§ **TASK PROMPT**: Arrange the entries as a Markdown table with the columns Row and Line, starting with the line that contains "Open the clock history icon" and going on through the line that contains "[x=732, y=384]", both included. Number each line in Row, skip blank lines, and leave out the pictures.

══ SOURCE DATA ══

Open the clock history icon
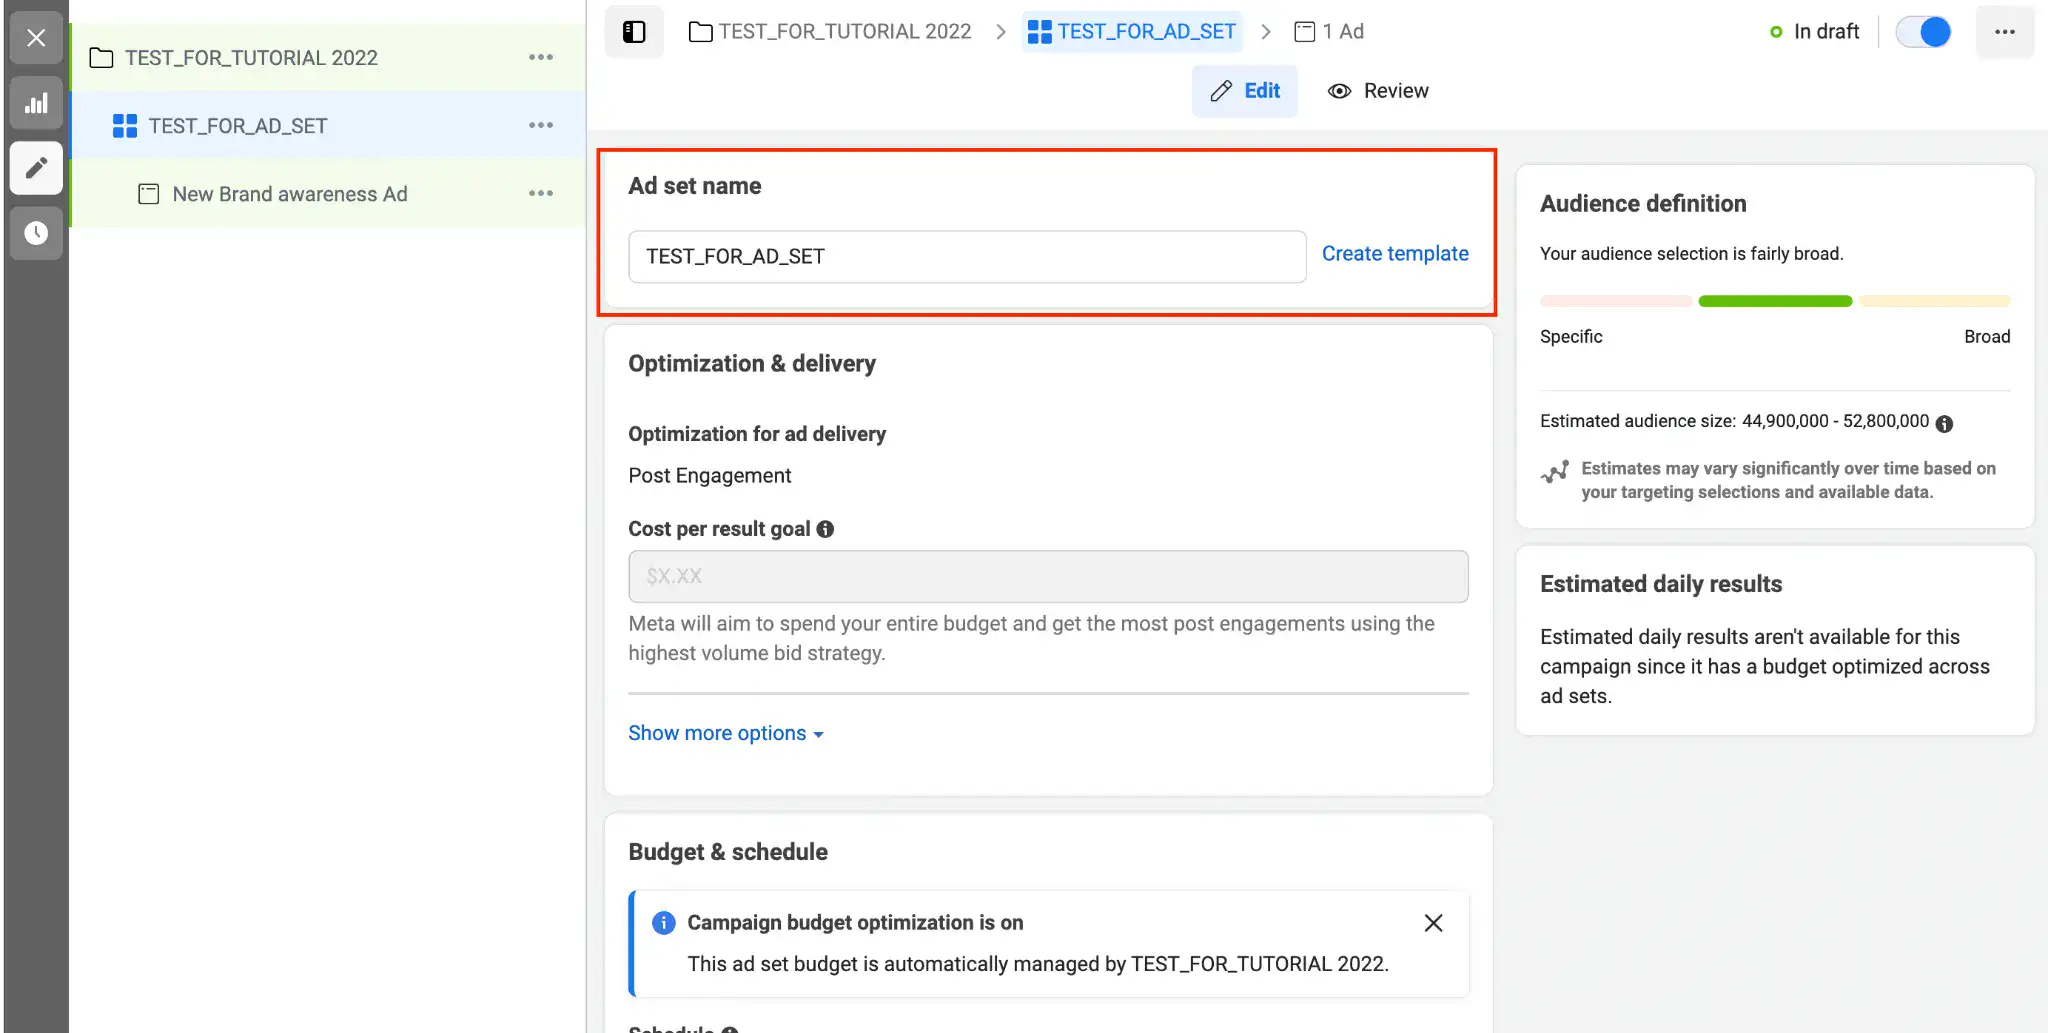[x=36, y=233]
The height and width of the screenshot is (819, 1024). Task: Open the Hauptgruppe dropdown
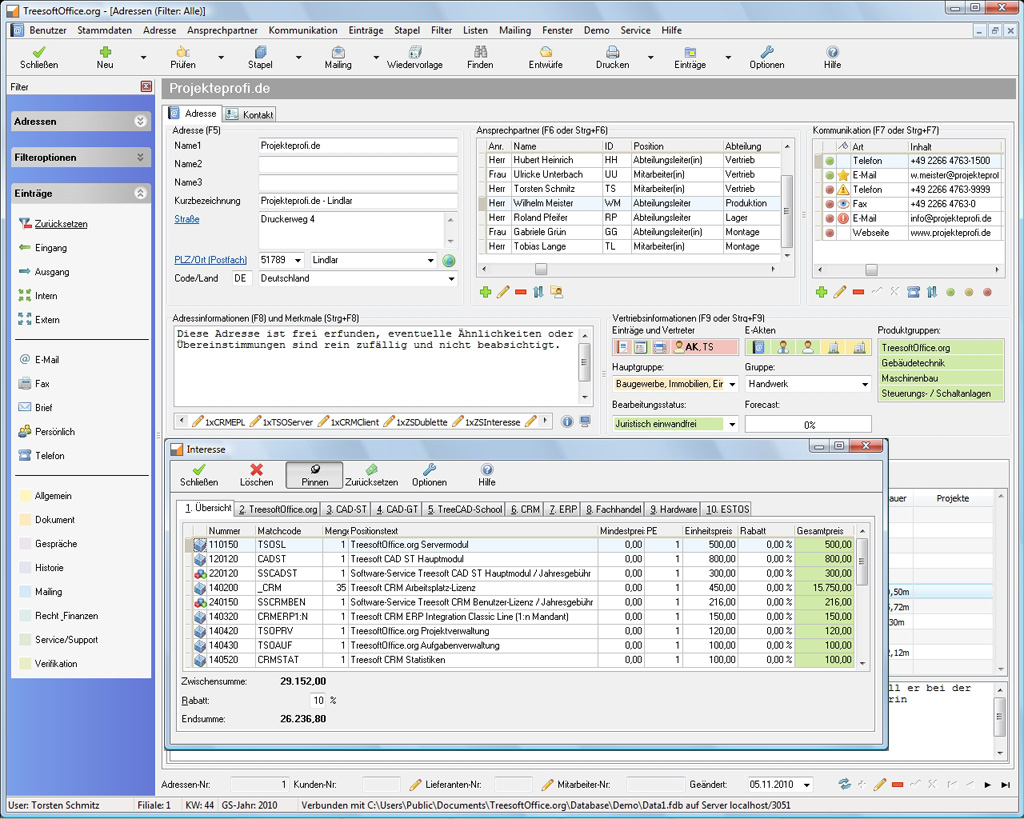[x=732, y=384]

═══
══ SOURCE DATA ══

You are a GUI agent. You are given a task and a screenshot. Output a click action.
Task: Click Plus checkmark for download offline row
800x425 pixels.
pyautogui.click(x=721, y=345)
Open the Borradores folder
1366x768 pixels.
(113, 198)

═══

§ **THE ANSWER**:
| Row | Line |
|---|---|
| 1 | Open the clock history icon |
| 2 | [x=36, y=233] |
| 3 | The height and width of the screenshot is (819, 1024). Task: Open the Hauptgruppe dropdown |
| 4 | [x=732, y=384] |